A Netanyahu “scappa” un tweet e Gantz lo stoppa. Nel governo israeliano riemergono divergenze che, in realtà, non sono per nulla nuove, anche se adesso, al di là dell’incidente social, l’immagine che si vuole dare è quella dell’unità e della determinazione a neutralizzare Hamas. Quanto alle riflessioni del premier, che nel messaggio pubblicato e subito eliminato aveva accusato esercito e servizi di non averlo avvisato sul pericolo di un attacco imminente, ci sarà tempo di analizzarle a guerra finita. Solo allora si vedrà se, al momento di individuare le responsabilità e di recarsi alle urne per confermare Netanyahu, come sembrerebbero orientati a fare stando ai sondaggi, gli israeliani preferiranno rimanere fedeli all’attuale capo di governo o cambiare amministrazione.

Dati registrati:
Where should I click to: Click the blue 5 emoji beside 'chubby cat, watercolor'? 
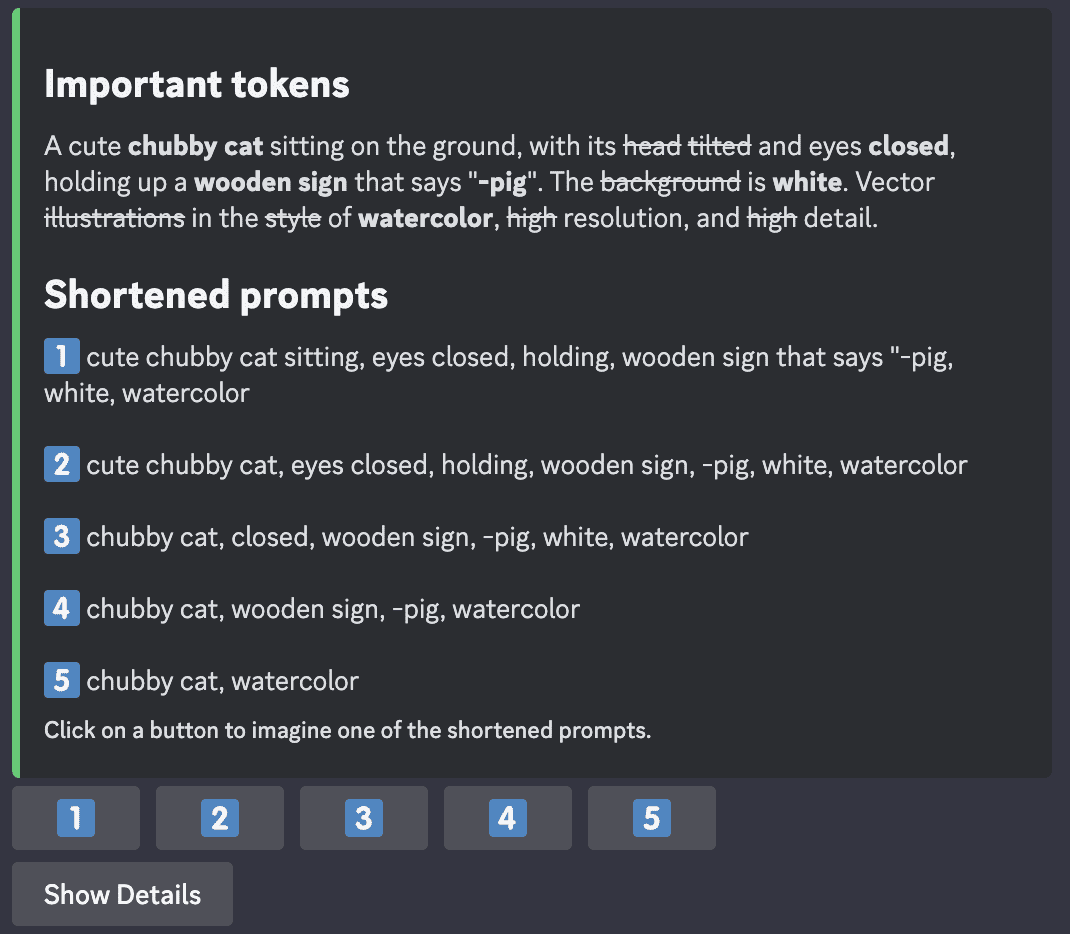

Compito da svolgere: Trascrivi per intero l'estratto sul tweet di Netanyahu riportato sopra, parola per parola e con la stessa punteggiatura.

Risultato finale:
A Netanyahu “scappa” un tweet e Gantz lo stoppa. Nel governo israeliano riemergono divergenze che, in realtà, non sono per nulla nuove, anche se adesso, al di là dell’incidente social, l’immagine che si vuole dare è quella dell’unità e della determinazione a neutralizzare Hamas. Quanto alle riflessioni del premier, che nel messaggio pubblicato e subito eliminato aveva accusato esercito e servizi di non averlo avvisato sul pericolo di un attacco imminente, ci sarà tempo di analizzarle a guerra finita. Solo allora si vedrà se, al momento di individuare le responsabilità e di recarsi alle urne per confermare Netanyahu, come sembrerebbero orientati a fare stando ai sondaggi, gli israeliani preferiranno rimanere fedeli all’attuale capo di governo o cambiare amministrazione.